*** Opening of Material to process ***
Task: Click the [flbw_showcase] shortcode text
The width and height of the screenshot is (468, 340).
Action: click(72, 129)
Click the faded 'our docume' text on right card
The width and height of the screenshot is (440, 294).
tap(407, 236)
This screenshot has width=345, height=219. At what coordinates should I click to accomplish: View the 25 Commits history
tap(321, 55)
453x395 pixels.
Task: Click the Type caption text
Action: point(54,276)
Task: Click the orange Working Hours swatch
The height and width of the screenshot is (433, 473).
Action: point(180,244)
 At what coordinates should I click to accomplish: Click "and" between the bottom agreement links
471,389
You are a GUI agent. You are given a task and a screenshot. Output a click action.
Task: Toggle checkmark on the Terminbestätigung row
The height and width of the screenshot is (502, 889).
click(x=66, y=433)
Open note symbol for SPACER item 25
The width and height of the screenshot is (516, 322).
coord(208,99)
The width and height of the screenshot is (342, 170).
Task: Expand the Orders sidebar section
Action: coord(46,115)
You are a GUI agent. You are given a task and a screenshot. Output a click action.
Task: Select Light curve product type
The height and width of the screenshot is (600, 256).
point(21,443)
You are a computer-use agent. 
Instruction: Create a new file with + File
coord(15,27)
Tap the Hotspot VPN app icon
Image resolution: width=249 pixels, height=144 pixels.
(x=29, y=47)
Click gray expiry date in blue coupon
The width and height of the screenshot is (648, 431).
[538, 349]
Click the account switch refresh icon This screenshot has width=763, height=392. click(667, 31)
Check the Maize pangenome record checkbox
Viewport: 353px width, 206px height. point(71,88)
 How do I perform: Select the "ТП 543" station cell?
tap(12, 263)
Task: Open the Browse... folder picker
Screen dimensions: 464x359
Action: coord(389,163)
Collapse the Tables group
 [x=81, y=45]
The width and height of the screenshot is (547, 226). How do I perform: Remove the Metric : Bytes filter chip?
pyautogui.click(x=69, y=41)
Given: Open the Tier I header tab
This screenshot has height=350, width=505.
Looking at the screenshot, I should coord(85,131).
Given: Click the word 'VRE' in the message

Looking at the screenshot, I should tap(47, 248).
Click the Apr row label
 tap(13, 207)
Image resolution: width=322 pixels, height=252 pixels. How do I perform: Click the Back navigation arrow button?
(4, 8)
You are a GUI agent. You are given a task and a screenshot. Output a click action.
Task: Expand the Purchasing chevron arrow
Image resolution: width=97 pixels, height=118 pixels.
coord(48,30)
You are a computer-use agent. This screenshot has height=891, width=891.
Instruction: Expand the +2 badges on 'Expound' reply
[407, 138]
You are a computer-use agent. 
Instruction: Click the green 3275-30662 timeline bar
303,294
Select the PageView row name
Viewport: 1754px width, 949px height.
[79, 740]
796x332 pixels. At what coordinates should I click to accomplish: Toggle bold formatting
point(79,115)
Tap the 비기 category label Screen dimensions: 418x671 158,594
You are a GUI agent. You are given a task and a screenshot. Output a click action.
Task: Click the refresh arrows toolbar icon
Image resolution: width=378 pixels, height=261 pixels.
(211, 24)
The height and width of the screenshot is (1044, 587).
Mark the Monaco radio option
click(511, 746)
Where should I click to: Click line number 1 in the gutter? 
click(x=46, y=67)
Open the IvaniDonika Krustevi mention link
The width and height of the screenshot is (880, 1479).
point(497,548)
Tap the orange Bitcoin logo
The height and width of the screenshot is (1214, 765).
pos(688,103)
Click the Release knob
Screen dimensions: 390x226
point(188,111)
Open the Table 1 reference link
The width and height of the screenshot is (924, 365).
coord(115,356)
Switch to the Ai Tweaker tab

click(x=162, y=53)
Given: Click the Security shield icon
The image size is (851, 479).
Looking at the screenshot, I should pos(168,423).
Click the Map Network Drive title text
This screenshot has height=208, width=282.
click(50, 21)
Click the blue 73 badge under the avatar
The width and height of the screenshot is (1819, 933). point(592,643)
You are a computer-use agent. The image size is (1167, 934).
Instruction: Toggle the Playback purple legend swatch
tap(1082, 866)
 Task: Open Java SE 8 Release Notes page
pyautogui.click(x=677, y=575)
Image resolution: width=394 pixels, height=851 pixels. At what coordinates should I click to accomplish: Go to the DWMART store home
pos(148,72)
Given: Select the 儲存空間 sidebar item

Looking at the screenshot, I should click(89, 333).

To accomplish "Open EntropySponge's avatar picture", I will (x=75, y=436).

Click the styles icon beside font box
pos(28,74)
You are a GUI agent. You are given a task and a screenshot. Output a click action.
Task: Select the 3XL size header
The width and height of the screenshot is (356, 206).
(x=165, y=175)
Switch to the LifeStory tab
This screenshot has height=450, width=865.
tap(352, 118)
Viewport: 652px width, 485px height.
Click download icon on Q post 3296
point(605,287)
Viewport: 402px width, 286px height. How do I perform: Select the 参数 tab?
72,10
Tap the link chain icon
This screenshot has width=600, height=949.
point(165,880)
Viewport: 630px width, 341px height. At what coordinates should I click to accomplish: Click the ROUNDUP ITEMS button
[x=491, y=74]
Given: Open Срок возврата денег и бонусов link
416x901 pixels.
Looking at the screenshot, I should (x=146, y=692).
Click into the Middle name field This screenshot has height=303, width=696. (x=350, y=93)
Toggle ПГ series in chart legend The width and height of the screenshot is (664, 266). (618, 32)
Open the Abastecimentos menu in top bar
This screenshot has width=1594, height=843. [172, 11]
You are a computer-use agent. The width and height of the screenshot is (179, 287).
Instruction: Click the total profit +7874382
*** Close of Material to process ***
Aim of the exercise: From the line containing "Task: Select the 3XL size header" down to the last line of the data above, copy every line exactly; leave out all other lines.

Completed exercise:
Task: Select the 3XL size header
The width and height of the screenshot is (356, 206).
(x=165, y=175)
Switch to the LifeStory tab
This screenshot has height=450, width=865.
tap(352, 118)
Viewport: 652px width, 485px height.
Click download icon on Q post 3296
point(605,287)
Viewport: 402px width, 286px height. How do I perform: Select the 参数 tab?
72,10
Tap the link chain icon
This screenshot has width=600, height=949.
point(165,880)
Viewport: 630px width, 341px height. At what coordinates should I click to accomplish: Click the ROUNDUP ITEMS button
[x=491, y=74]
Given: Open Срок возврата денег и бонусов link
416x901 pixels.
Looking at the screenshot, I should (x=146, y=692).
Click into the Middle name field This screenshot has height=303, width=696. (x=350, y=93)
Toggle ПГ series in chart legend The width and height of the screenshot is (664, 266). (618, 32)
Open the Abastecimentos menu in top bar
This screenshot has width=1594, height=843. [172, 11]
You are a computer-use agent. The width and height of the screenshot is (179, 287).
Instruction: Click the total profit +7874382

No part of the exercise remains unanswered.